Harold couldn’t stop thinking about it. Throughout dinner, every time Jacqueline shifted in her chair, crossed her legs, leaned forward to make a point, his mind went to the absence beneath her dress. It was the most erotic thing he’d ever encountered, not because he could see anything, but because he couldn’t.

“You’re doing it again,” she said.

“What?”

“Staring. Imagining. Wondering.” She flagged the waiter for the check. “Good. That’s the point.”

“Of what?”

“Of choosing. When a mature woman doesn’t wear underwear to dinner, Harold, she’s not offering herself to you. She’s reminding herself that she’s still a person who makes illicit choices. That her body hasn’t been entirely claimed by responsibilities.”

“And if I ask you to come back to my hotel?”

“Then I’ll say yes. Not because of the underwear. Because of the conversation. Because you didn’t make a face when I told you. Because you’re still here, still curious, still interesting.”

They went to his hotel.

It wasn’t dramatic. No ripped clothes, no frantic grappling. They took their time. Jacqueline let him undress her slowly, and when the dress finally fell to the floor, revealing what she’d told him was missing, Harold felt something he hadn’t expected: reverence.

“You look like you’re having a religious experience,” she said.

“Something like that.”

“Don’t. I’m just a naked woman in a borrowed hotel room.”

“No. You’re a woman who chose herself tonight. And that’s rarer than you know.”

She kissed him then, and it was different than the kisses he’d known. Languid, deliberate, full of the unhurried confidence of someone who had waited her whole life to stop rushing.

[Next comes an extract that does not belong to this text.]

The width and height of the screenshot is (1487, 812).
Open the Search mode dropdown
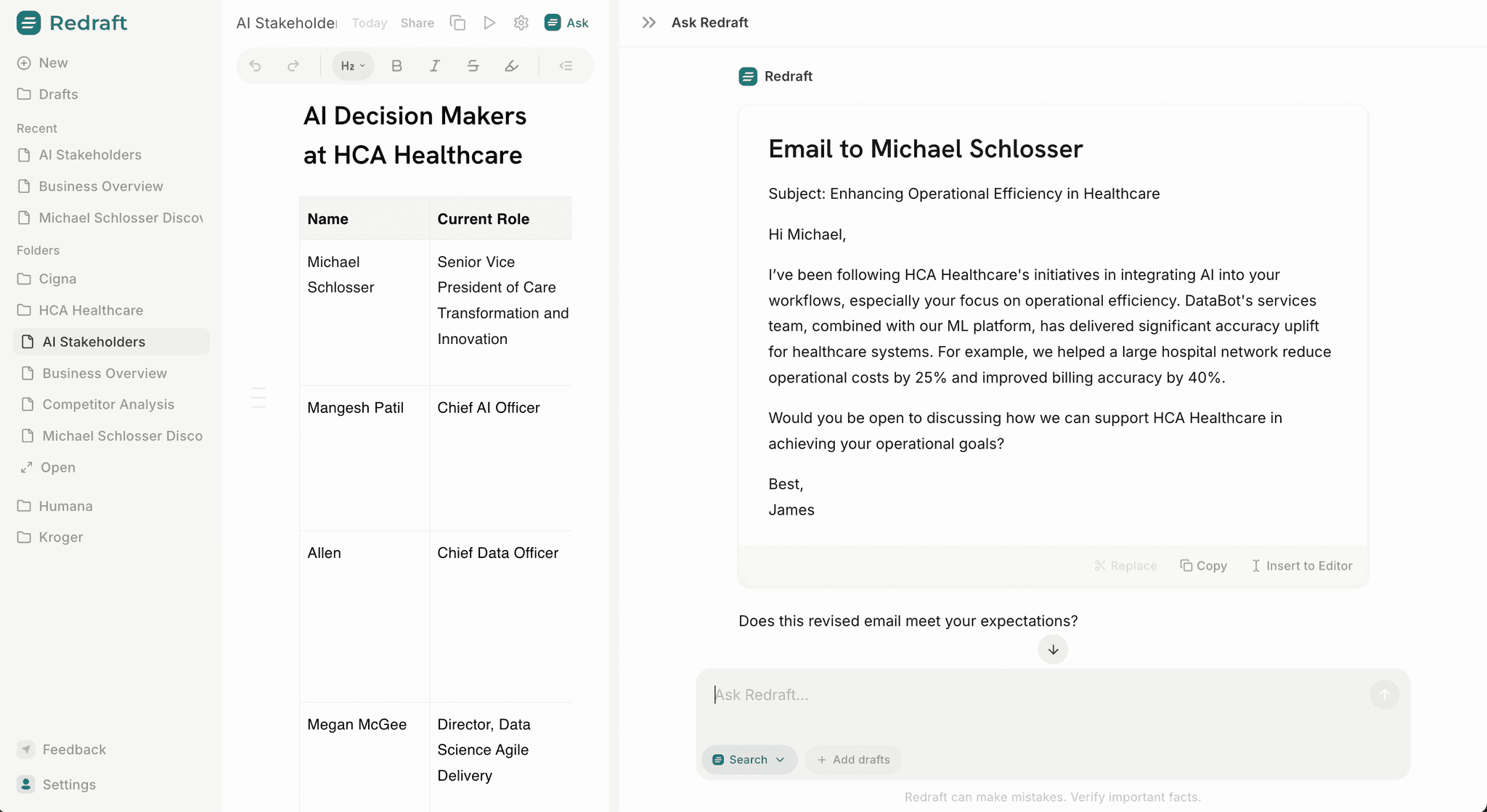coord(749,759)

When he touched her, she guided him with small sounds and tighter grips, showing him exactly where she’d been waiting to be touched. And when she finally came, it was with her fingers threaded through his, her eyes open and watching his, a collision of two people who had finally found someone worth being patient for.


They saw each other for two years. Not every day, not even every week. But consistently, deeply, in a way that felt more solid than either of their marriages had been.

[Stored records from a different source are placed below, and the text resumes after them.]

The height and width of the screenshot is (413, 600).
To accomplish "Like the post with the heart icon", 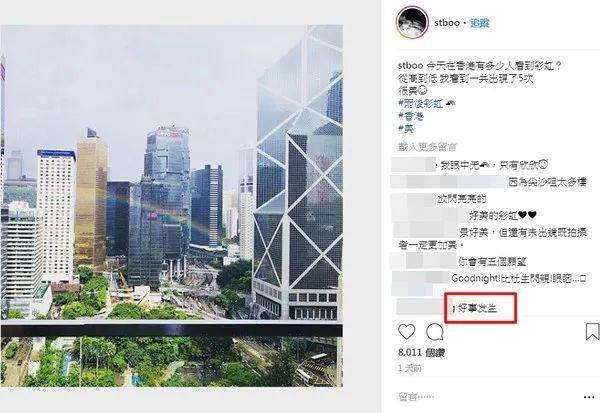I will click(406, 332).
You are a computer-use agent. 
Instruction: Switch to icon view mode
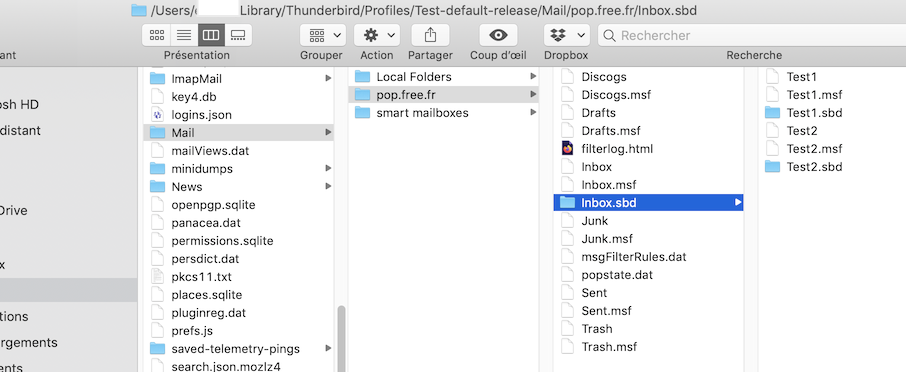tap(157, 35)
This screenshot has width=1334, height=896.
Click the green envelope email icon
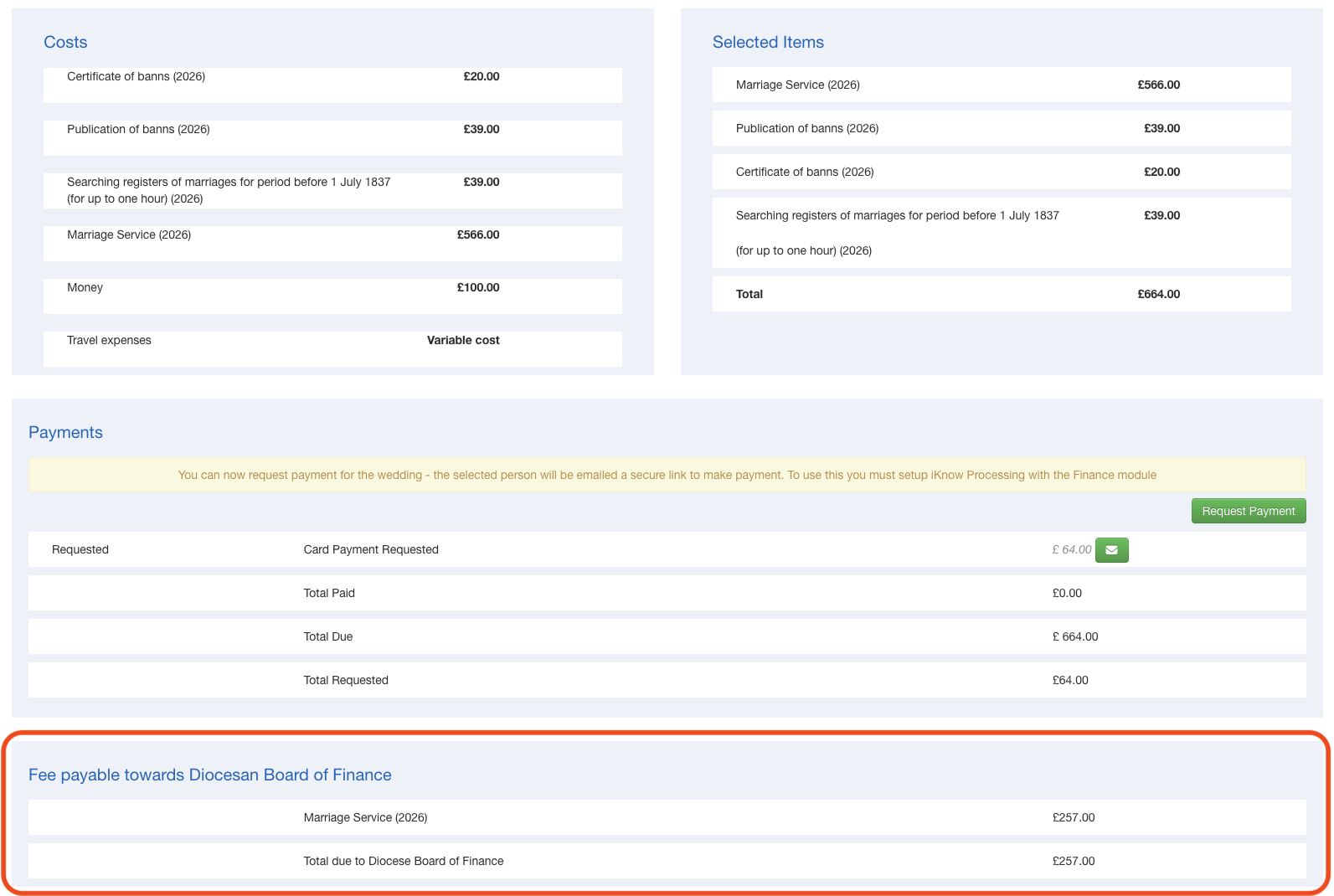[x=1111, y=550]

Harold learned that Jacqueline’s choice to go without underwear wasn’t a one-time thing. It was a practice, a ritual she observed whenever she needed to feel like her body still belonged to her.

“The reason mature women don’t wear underwear to dinner dates,” she explained to him once, lying in the aftermath on a Sunday afternoon, “isn’t about seduction. It’s about sovereignty. It’s a way of saying: I am still capable of pleasure that belongs only to me. Whether or not anyone else ever knows about it.”

“But you told me.”

“I told you because you were worth telling. Because you understood that the secret was more important than the exposure.”

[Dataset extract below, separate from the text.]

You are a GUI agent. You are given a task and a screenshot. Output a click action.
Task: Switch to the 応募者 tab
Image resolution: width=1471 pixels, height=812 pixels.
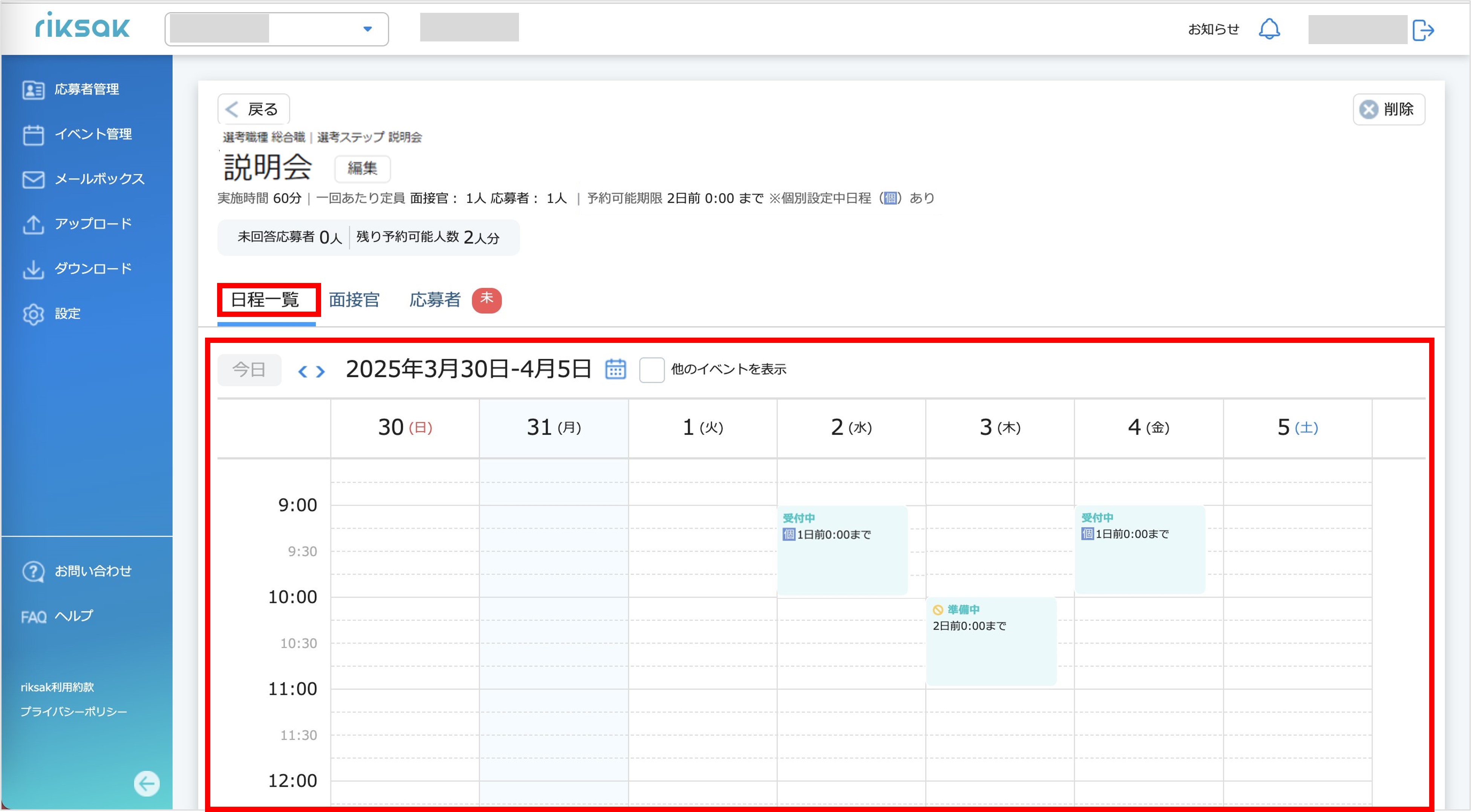435,300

“What happens when you stop? When you don’t feel like secrets anymore?”

She smiled and pulled the sheet up around her shoulders. “Then I’ll start wearing them again. And that choice will be just as powerful. Because the point has never been the underwear, Harold. The point has always been who gets to decide.”

They eventually stopped seeing each other—her blog took her to Europe for six months, and the distance proved too much. But Harold never forgot her. Every time he went on a date, he found himself watching for the signs: the woman who sat a little too freely, who smiled like she knew a secret, who had made a choice before the evening even began.

The reason mature women don’t wear underwear to dinner dates isn’t for you. It’s for themselves. And if you’re lucky enough to be let in on the secret, treat it like the gift it is: proof that desire doesn’t retire at fifty. It just gets more selective.